In order for a person to bring a claim for injuries suffered from slipping or tripping on another’s property, they must prove at least one of the following:
- The owner of the premises, or their employee, caused the premises to be unsafe;
- The owner of the premises, or their employee, knew of the unsafe condition and failed to take measures to remedy the condition; or
- The owner of the premises, or their employee, should have been aware of the unsafe condition on the premises.
A property owner is considered to be negligent if they do not exercise reasonable care in keeping their premises in a safe condition. It is important that the plaintiff demonstrates that they were not careless in failing to avoid the injury.

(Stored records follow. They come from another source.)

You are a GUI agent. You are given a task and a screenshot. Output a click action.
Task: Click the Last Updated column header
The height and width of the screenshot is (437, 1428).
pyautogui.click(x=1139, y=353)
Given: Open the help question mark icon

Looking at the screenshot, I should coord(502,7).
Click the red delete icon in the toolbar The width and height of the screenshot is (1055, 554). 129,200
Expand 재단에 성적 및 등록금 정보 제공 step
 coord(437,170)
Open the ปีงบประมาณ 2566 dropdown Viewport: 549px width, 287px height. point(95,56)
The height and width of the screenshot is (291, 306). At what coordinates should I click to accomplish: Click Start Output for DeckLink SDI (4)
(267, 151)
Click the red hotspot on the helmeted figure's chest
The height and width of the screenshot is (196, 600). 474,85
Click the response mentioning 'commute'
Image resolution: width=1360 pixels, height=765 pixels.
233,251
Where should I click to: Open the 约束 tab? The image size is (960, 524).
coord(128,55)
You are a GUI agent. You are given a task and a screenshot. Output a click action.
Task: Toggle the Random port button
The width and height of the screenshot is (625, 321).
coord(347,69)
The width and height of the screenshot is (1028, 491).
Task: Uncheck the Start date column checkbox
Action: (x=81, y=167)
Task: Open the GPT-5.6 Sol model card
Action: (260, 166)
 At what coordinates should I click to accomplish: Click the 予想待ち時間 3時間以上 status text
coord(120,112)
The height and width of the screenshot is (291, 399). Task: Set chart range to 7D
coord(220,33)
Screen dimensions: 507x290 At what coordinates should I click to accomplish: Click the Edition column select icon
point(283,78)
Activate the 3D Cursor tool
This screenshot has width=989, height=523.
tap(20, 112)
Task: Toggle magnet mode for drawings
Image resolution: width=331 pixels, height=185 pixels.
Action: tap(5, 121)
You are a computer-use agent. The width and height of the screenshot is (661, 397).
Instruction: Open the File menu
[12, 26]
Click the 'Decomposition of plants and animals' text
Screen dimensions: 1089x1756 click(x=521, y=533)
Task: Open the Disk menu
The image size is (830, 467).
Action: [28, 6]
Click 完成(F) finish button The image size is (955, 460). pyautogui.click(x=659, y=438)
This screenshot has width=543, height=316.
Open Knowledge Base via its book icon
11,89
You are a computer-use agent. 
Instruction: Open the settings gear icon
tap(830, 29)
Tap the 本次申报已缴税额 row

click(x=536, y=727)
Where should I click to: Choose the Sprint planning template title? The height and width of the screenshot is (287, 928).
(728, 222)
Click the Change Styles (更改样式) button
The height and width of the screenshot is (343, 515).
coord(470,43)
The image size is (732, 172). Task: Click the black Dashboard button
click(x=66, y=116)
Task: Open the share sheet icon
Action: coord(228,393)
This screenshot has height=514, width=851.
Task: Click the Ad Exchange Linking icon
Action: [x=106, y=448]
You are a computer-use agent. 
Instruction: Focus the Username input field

If the plaintiff somehow contributed to their own injury, their damages may be reduced pursuant to contributory negligence laws or other legal restrictions.
An example of this would be if a person observes a dangerous area of a property that is blocked off with a fence and a sign indicating danger. If they enter that area voluntarily, it could affect their damages award if they sustain an injury.
What Kind of Damages Can a Trip and Fall Incur?
If the property owner is found to be negligent, or breached their duty of care in preventing an accident or injury from occurring on their property, the plaintiff may be awarded damages. These damages generally include:
- Pain and suffering;
- Future and present medical bills;
- Lost income or loss of earning capacity; and/or
- Punitive or treble damages.
Punitive damages can be available in some types of personal injury claims. These are damages that are intended to punish offenders, and to discourage them from committing the same type of offense. They are mostly awarded in particularly egregious cases in which the defendant acted intentionally, or in a way that greatly disregarded the plaintiff’s safety. The property owner may also be ordered to repair or fix the dangerous condition that led to the injury.
In order to avoid the court system, the property owner and the injured party may come to a trip and fall settlement. This would be an amount of money exchanged for the forfeiture of the right to sue in court.
Do I Need a Lawyer For My Trip and Fall?
There are many benefits to hiring a lawyer for trip and fall lawsuits. As these lawsuits can involve many different parties and legal theories, you should consult with an experienced local slip and fall lawyer.
An attorney will inform you of your legal rights and obligations under your state’s laws regarding your trip and fall case. Finally, an attorney will be able to initiate a lawsuit on your behalf, and will also be able to represent you in court, as needed.